Excerpt provided -

Lewis alleges that the City's policymakers were Interim Chief of Police, Wayne Smith (“Smith”), the Shreveport City Council, and Mayor of Shreveport, Adrian Perkins (“Perkins”). See Record Document 10 at ¶ 2.

In her First Amended Complaint, Lewis references “other officer involved shootings” and “a large number of excessive force cases in a four-year period.” Id. at ¶ 13. Specifically, she references the following incidents:

14. According to a news report, between 2019 and 2020, five incidents of alleged beatings and tasings by the department-including one that killed a man-resulted in charges for sixteen officers in the SPD. . ..
15. One afternoon in February 2019, Anthony Childs was walking down the street in Shreveport, Louisiana, when he was spotted by Shreveport Police officer Treveion Brooks (“Brooks”). Dashcam video from that day, first obtained by the Shreveport Times, shows Brooks make a U-turn and drive up to Childs, who ran into an open field. It was reported that Brooks was attempting to stop Childs, a 31-year-old Black man, because his shorts were sagging below his waistline, breaking a city ordinance that has since been repealed.
16. In the video, Brooks hops the curb and speeds toward Childs, nearly hitting him. Brooks got out of his patrol vehicle and took cover behind his car's trunk. It was alleged that Brooks believed Childs to be armed so he
fired two shots. After a brief pause, three more shots were fired. More than 10 seconds pass, a period during which Brooks calls in the shooting. Then he says, “Hey, show me your hands,” and four more shots are fired.
17. Childs died as a result of the incident. . ..
19. One of the more high-profile examples: the death of 44-year-old Black man Tommie McGIothen Jr. in April 2020. The police were called about McGIothen three times before he died. The first time, McGIothen's family called the Shreveport Police themselves to report another “episode.” (In the past, he said, the family had sought help from police officers for McGIothen, who suffered from paranoid schizophrenia and depression.) The second time, McGIothen had gone missing from his home. The final time was after McGIothen allegedly got into an altercation with another man, according to a report in The Shreveport Times.

Recorded data -
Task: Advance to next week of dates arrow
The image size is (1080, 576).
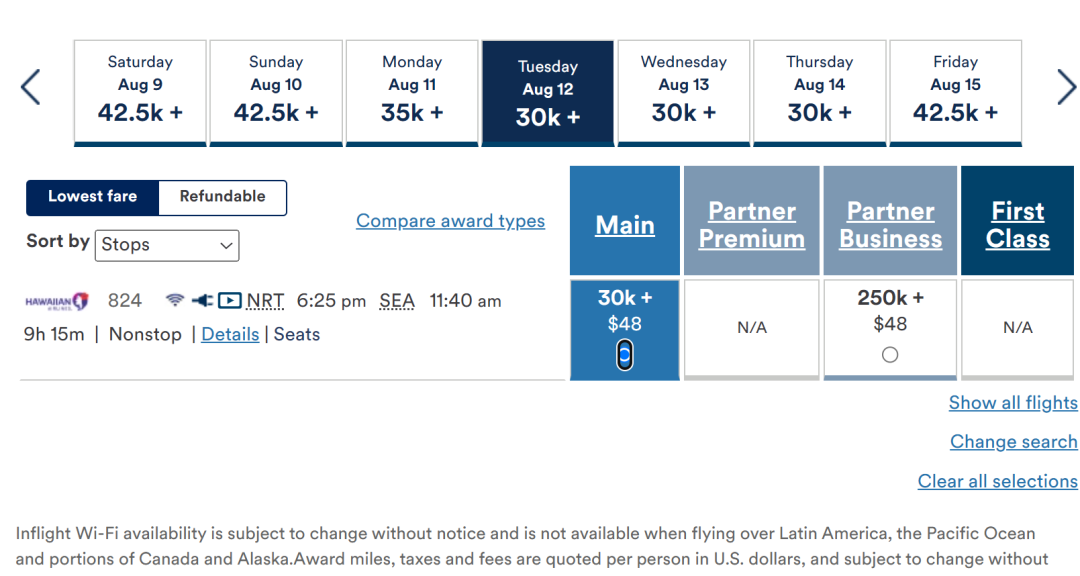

The task - In the excerpt from Lewis's complaint, why was Officer Brooks reportedly trying to stop Anthony Childs?

Exercise result - His shorts were sagging below his waistline, which broke a city ordinance that has since been repealed.